(Beginning of Exercise data)

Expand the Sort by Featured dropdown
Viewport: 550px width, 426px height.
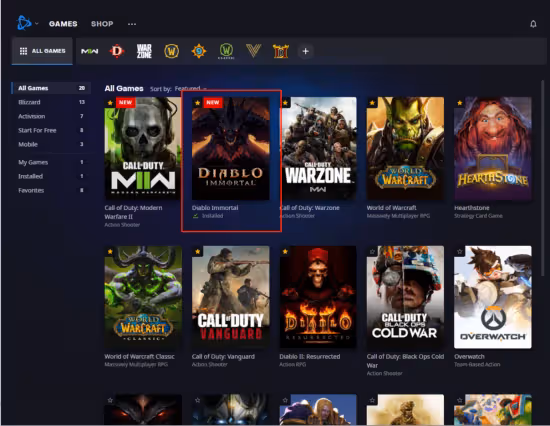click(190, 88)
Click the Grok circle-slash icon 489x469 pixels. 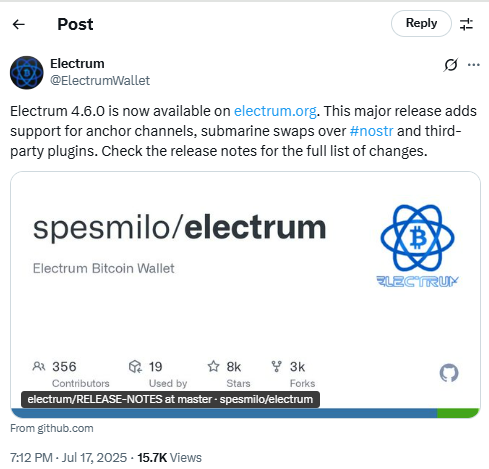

(End of Exercise data)
(Beginning of Exercise data)

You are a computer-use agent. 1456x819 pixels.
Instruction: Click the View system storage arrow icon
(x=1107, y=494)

(End of Exercise data)

**Task to complete**
Using the records above, print exactly the lines between the ones containing "Expand the Sort by Featured dropdown" and "Click the Grok", inclusive, and nothing else; no pictures.

**Task output**
Expand the Sort by Featured dropdown
Viewport: 550px width, 426px height.
click(190, 88)
Click the Grok circle-slash icon 489x469 pixels. 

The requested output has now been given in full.